Noxious Sector Projects
312 S. Washington St.
Seattle WA 98104
noxious@noxioussector.net
www.noxioussector.net/projects

Cindy Baker

Personal Appearance

The French psychoanalyst Jacques Lacan had a theory about how identity is formed. According to Lacan, when we look into the mirror as children, there is a moment - particular to the human species - when we begin to recognize a difference between who we think we are and who we see in the reflection. As we grow older, this sense of strangeness grows too, getting stronger and more firmly defined until we begin to call it ourselves.

This is where the idea of personal appearance is born, and with it an identity that fluctuates between the boundaries of subjectivity and reflection. Like voices on the answering machine, so too is our individual image always at least somewhat different from how we imagine it to be.

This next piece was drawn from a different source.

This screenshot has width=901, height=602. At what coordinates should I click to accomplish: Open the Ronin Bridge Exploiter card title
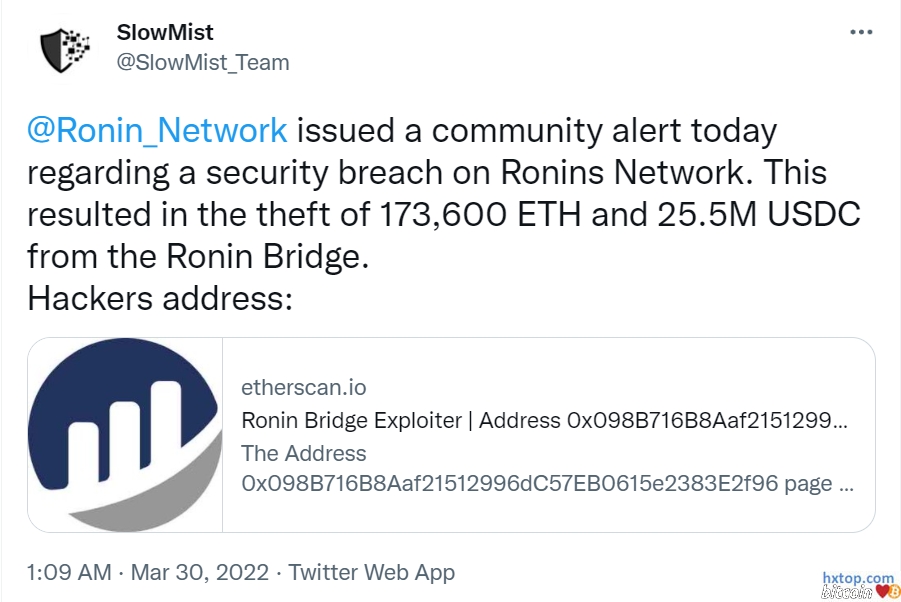click(x=545, y=420)
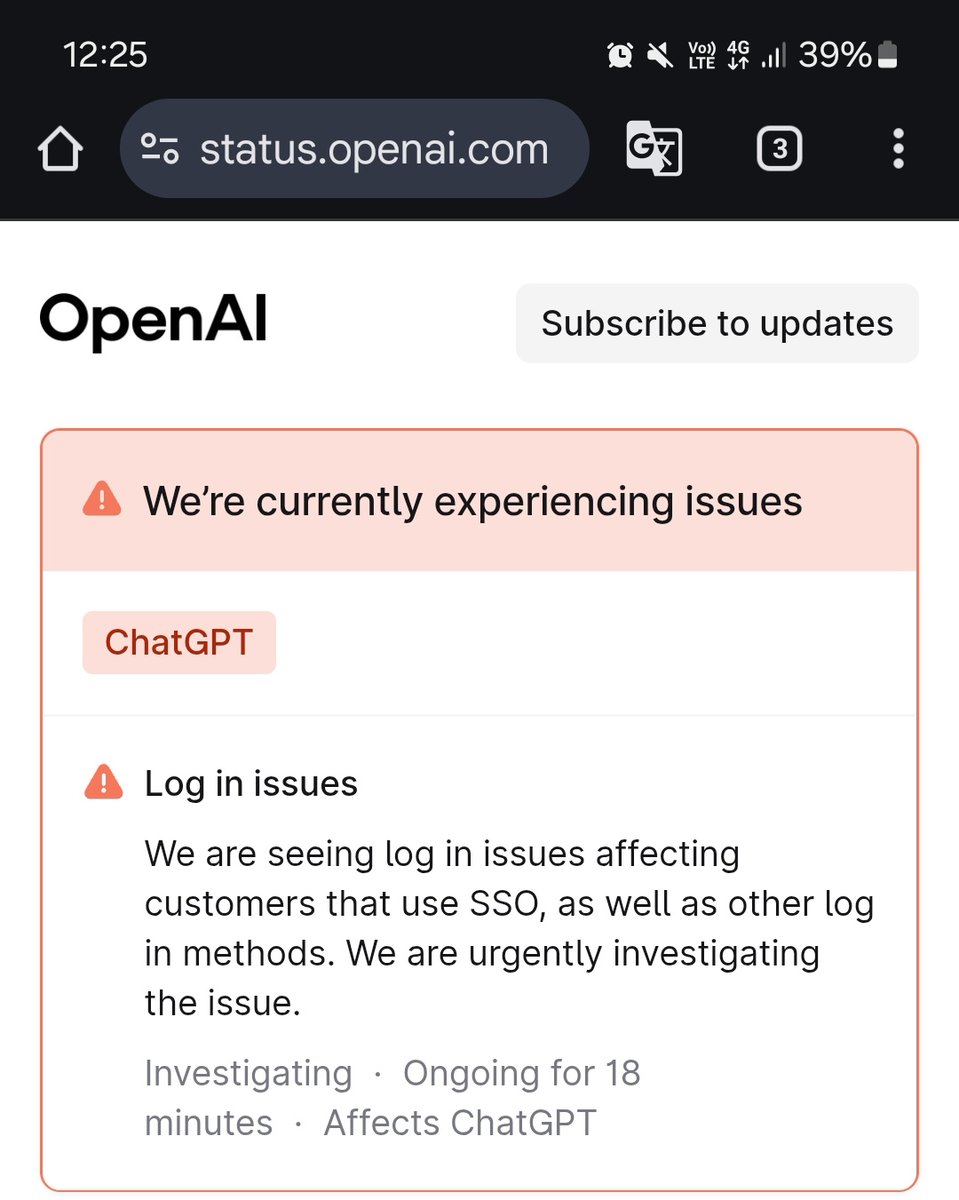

It's a proposition that the Canadian artist Cindy Baker has taken literally, exploring the idea of of her own identity as a social interface, and a character to be performed. Baker has made herself a mascot costume - a mascot of herself - through which to interface with the world in a way that breaks some of the conditions of her otherwise material identity. It's a version of personality that is both real and imaginary of course, but the reality of the fiction is deceptive. This mascot is not simply an idle cheerleader for the artistic performance but also in some way a metaphor for the larger questions of identity. Is the artist trapped inside of herself, or wearing herself on the outside? Or is this inner self simply placed another layer deeper - a self within a self within a self - as if to suggest a version of identity that is more like a set of Russian matryoshka dolls than a quest for inner authenticity? And the project only gets more complex when it is an image rather than the mascot that we see. Not just a cuddly version of character self, but a photograph of a character. A photograph of a costume of an image of a person.

All this to ask how far would you have to go to meet and know the real Cindy Baker? Is she right on the outside or buried far within, a figment of the imagination or the person standing next to you on the street? Is the mascot a space suit for our journey into the imaginary, or is the real imaginary what we always see right there in front of us?